EXERCISE OBJECTIVE :: Where an entry holds an image, leave the image out; otherwise reproduce the entry exactly.

-----

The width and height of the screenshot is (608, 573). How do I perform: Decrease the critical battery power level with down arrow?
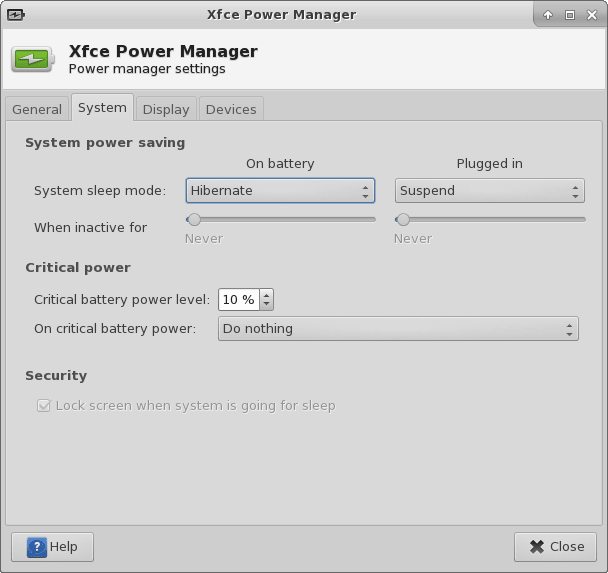click(x=267, y=304)
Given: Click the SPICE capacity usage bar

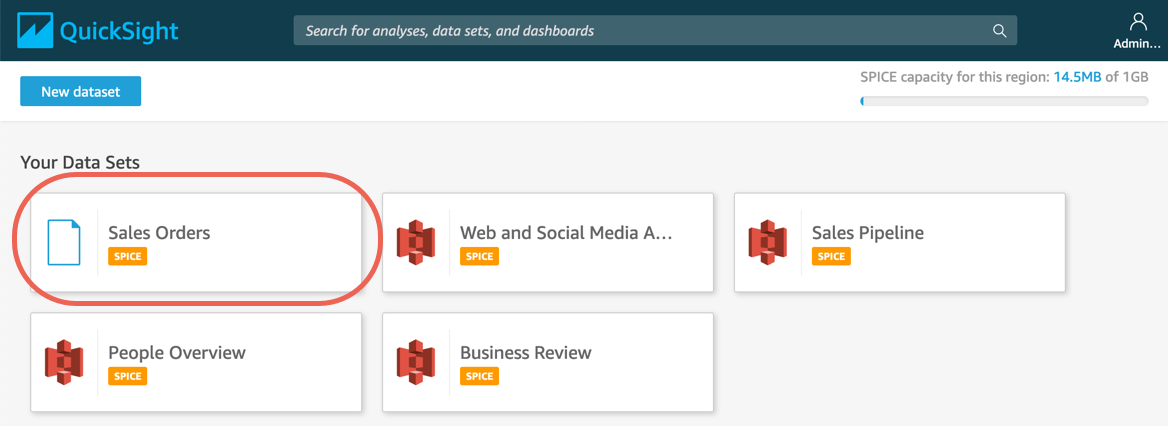Looking at the screenshot, I should (x=1004, y=101).
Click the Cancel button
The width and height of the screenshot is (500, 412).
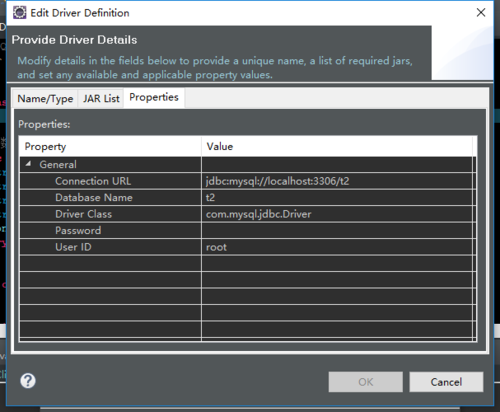pos(446,382)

-----

RESPONSE TO THE EXERCISE ::
The width and height of the screenshot is (608, 573). How do I perform: Decrease the critical battery power level with down arrow?
click(x=267, y=304)
Given: Click the SPICE capacity usage bar

Looking at the screenshot, I should (x=1004, y=101).
Click the Cancel button
The width and height of the screenshot is (500, 412).
pos(446,382)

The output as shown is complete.